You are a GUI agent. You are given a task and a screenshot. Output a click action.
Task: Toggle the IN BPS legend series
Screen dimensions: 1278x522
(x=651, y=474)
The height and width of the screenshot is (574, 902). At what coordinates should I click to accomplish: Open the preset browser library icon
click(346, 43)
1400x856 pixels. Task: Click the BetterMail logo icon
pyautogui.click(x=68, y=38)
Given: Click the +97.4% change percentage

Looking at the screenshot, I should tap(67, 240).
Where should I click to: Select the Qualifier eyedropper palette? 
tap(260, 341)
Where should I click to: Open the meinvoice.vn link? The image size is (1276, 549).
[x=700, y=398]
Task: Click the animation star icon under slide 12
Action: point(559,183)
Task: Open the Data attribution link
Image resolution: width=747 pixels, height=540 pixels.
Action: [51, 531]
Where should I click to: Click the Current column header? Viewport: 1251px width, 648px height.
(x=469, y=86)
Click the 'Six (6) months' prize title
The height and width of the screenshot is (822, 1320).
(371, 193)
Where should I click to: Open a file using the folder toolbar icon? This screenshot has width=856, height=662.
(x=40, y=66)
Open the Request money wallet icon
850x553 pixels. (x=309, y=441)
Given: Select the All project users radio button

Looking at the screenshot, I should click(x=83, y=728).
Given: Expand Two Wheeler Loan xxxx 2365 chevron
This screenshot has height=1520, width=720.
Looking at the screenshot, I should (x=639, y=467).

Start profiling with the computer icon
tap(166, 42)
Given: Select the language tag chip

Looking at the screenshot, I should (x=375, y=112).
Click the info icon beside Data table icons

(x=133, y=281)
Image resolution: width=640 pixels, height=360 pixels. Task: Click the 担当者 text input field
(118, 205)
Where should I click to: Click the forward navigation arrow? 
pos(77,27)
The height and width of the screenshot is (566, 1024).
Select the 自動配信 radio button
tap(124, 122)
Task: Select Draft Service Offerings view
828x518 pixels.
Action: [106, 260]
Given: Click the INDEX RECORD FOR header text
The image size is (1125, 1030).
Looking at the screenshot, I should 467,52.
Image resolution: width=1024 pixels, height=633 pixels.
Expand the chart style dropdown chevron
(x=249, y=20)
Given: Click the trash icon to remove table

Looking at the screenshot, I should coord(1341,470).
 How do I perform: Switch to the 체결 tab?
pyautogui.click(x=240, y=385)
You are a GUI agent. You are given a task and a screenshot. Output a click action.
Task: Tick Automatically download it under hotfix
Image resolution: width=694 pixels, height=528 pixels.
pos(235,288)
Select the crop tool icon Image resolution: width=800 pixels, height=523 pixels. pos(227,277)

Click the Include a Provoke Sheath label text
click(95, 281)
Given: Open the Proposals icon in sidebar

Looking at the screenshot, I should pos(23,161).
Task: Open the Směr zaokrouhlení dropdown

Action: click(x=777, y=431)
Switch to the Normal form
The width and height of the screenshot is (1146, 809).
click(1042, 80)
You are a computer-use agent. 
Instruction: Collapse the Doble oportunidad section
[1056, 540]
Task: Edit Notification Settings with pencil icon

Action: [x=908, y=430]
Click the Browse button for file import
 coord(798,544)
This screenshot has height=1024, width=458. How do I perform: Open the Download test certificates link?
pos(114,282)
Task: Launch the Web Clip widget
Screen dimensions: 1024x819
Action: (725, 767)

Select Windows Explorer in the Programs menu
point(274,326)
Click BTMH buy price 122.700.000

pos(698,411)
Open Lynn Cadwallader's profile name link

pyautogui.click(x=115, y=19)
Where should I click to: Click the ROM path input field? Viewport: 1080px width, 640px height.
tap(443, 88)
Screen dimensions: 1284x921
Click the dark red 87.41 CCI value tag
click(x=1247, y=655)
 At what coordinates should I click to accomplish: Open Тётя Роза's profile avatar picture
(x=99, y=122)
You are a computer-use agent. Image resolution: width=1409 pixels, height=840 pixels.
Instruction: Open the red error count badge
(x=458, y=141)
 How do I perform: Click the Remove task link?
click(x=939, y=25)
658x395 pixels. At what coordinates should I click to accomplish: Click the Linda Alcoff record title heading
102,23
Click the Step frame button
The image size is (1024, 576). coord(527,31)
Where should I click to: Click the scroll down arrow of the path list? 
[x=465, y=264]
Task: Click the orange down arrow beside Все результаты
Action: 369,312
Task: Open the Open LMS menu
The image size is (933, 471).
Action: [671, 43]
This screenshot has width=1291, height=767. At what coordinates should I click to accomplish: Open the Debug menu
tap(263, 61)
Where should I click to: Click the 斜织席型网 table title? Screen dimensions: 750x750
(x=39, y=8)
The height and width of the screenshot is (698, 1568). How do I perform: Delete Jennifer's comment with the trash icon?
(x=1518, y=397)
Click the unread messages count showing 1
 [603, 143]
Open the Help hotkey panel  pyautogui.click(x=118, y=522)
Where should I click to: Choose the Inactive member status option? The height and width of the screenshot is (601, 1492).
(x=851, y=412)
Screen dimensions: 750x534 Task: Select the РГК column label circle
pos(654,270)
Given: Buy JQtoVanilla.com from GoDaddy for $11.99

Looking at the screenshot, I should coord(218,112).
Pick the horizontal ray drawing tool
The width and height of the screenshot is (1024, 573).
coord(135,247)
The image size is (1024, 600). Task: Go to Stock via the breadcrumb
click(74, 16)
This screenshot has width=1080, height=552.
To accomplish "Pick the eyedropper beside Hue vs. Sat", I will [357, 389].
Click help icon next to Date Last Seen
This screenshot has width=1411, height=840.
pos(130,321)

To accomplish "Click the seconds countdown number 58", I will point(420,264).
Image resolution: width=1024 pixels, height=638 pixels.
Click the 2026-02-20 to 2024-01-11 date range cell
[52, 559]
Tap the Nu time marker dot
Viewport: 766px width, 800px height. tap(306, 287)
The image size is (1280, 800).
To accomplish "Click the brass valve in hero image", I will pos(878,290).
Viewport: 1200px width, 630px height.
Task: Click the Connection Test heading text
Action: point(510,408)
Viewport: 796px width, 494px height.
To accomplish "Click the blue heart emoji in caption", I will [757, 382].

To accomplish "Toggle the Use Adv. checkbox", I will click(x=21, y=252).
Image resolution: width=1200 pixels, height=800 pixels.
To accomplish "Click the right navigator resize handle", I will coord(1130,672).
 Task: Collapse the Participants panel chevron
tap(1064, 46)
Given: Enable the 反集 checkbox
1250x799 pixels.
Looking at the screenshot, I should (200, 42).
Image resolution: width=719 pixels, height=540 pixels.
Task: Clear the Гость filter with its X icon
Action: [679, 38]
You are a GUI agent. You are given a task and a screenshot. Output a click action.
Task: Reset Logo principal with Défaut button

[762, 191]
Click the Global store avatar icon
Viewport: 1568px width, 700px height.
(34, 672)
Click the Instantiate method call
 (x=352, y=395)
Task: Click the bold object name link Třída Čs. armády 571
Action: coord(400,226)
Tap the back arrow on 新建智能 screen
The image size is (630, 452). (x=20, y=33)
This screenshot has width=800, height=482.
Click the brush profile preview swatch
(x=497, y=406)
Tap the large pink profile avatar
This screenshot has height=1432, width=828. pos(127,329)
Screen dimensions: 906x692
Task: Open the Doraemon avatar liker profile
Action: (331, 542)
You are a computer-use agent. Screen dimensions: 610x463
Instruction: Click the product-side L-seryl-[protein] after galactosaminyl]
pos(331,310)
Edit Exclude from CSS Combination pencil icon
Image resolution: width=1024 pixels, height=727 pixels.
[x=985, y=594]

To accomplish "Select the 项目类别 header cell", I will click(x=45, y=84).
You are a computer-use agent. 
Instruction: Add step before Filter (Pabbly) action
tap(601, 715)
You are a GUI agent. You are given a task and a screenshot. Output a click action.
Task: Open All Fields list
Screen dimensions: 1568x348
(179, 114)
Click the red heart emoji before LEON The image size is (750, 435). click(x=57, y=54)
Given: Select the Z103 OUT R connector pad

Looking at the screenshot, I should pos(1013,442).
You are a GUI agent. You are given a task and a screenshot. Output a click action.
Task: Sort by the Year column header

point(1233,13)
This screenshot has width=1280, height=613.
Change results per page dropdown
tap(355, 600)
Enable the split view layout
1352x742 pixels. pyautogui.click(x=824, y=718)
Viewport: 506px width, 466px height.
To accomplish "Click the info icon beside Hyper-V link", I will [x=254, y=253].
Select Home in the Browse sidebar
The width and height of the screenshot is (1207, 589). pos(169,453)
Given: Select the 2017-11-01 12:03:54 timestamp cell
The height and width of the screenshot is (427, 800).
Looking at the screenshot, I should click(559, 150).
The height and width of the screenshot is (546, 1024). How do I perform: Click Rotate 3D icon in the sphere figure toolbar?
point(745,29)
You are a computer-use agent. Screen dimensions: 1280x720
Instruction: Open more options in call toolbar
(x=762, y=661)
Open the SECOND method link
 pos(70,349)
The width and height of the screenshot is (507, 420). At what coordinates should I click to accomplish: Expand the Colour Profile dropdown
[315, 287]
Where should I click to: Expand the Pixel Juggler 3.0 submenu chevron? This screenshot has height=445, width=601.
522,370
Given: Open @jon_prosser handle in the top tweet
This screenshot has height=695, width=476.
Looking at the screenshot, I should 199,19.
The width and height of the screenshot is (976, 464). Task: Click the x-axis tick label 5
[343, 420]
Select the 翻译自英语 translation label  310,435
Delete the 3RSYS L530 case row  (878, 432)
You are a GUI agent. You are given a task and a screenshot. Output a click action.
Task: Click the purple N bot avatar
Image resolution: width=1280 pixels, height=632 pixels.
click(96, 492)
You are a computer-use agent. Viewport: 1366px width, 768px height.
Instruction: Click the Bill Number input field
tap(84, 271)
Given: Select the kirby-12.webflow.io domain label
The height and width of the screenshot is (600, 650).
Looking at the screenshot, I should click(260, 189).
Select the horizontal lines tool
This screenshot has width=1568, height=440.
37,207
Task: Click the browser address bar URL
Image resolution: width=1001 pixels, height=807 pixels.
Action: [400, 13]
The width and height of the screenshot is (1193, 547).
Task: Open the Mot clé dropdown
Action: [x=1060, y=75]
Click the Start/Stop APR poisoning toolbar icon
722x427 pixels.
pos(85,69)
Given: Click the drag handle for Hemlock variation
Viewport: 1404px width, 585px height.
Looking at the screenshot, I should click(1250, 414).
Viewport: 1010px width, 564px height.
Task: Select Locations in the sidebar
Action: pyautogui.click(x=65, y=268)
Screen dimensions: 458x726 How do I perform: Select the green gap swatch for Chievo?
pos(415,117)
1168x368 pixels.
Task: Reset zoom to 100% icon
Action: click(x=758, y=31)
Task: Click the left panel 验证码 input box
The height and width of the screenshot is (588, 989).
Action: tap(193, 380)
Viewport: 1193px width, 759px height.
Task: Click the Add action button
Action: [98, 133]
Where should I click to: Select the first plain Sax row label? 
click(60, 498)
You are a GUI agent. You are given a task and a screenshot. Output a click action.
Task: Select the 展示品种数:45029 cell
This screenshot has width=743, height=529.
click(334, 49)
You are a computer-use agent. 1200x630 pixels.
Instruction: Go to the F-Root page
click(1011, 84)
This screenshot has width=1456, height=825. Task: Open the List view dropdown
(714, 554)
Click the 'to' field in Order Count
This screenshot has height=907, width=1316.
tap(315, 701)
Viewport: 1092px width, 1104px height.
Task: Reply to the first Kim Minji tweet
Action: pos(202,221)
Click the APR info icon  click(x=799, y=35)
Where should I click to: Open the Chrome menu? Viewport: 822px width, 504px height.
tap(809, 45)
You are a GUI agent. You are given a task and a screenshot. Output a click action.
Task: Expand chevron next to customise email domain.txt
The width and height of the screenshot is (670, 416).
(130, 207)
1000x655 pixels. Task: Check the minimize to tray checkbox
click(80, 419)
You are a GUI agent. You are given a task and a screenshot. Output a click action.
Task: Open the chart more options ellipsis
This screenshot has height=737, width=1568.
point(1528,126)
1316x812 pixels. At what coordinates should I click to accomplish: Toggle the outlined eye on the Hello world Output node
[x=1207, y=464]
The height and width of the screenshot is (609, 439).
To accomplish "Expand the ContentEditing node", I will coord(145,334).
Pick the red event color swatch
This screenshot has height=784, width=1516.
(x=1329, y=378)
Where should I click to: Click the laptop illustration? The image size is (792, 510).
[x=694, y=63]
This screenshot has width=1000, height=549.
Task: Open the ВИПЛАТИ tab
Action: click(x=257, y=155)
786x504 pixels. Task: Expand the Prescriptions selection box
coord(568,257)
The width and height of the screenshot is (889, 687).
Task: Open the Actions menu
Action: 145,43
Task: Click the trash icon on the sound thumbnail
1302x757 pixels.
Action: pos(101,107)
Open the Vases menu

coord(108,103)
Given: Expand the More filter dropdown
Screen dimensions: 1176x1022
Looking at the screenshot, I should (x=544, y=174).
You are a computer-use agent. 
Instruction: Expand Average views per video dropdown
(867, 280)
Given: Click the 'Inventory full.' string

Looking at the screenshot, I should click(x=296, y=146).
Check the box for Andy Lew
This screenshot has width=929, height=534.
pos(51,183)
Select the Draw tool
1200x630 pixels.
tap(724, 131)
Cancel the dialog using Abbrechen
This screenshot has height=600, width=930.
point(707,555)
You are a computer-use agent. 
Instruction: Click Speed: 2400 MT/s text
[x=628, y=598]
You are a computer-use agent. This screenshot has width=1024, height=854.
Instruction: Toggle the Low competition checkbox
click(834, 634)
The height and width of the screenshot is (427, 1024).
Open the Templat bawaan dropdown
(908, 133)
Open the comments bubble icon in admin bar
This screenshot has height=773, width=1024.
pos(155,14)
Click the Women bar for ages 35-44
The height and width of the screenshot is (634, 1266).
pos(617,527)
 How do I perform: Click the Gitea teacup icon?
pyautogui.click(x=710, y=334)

___

• [Aim of the exercise]
In the listing above, find the line with "Screen dimensions: 1176x1022" and the line with "You are a computer-use agent. This", then print exactly those two lines and every line between them, and nothing more.

• [Result]
Screen dimensions: 1176x1022
Looking at the screenshot, I should (x=544, y=174).
You are a computer-use agent. 
Instruction: Expand Average views per video dropdown
(867, 280)
Given: Click the 'Inventory full.' string

Looking at the screenshot, I should click(x=296, y=146).
Check the box for Andy Lew
This screenshot has width=929, height=534.
pos(51,183)
Select the Draw tool
1200x630 pixels.
tap(724, 131)
Cancel the dialog using Abbrechen
This screenshot has height=600, width=930.
point(707,555)
You are a computer-use agent. 
Instruction: Click Speed: 2400 MT/s text
[x=628, y=598]
You are a computer-use agent. This screenshot has width=1024, height=854.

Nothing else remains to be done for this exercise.